Closed zebihcetin closed 2 months ago

zebihcetin commented 2 months ago

Hello everyone, I would like to thank you for your great work.

Is there a way or a function in meep to calculate the total volume occupied by complicated geometric objects within the simulation region?.

zebihcetin commented 2 months ago

Hello everyone, I would like to thank you for your great work.

Is there a way or a function in meep to calculate the total volume occupied by complicated geometric objects within the simulation region?.

In mpb when calling output_epsilon() function on ModeSolver it gives the following terminal output at the end of the calculation:
epsilon: 1-3, mean 1.10108, harm. mean 1.04491, 11.3384% > 1, 5.05414% "fill"

what are those two % values represent. The last one seems to be the filling ratio that i need but i am not sure

stevengj commented 2 months ago

You can get epsilon as a numpy array and do whatever calculations you want.

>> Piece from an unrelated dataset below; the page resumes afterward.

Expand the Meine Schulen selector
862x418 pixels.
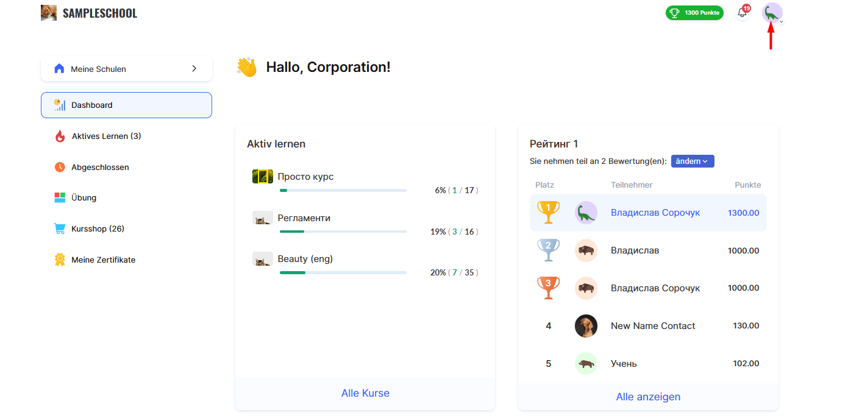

You can also use the field-integration routines to integrate a function of ε over any desired volume, e.g. to compute a fill fraction.

The numbers you quoted are computed here. The first percentage is the percentage of grid points in the unit cell that have ε > 1.0001, but this includes grid points that are only slightly larger due to subpixel averaging (essentially, every dielectric object is surrounded by a "halo" 1-pixel thick of intermediate ε values due to subpixel averaging) … it converges to the fill factor of ε > 1 in the limit of infinite resolution. The second percentage is 100.0 * (eps_mean-eps_low) / (eps_high-eps_low), which uses the mean ε over all grid points … this is also the fill factor f in the limit of infinite resolution for a 2-material system (where the mean is mean ε = fε₁ + (1-f)ε₂ so that the fill factor of ε₁ is therefore f = (mean ε - ε₂) / (ε₁ - ε₂)).

So, you can use either number if your resolution is high enough; if they differ significantly then either your resolution is too low or you have a system with more than 3 materials.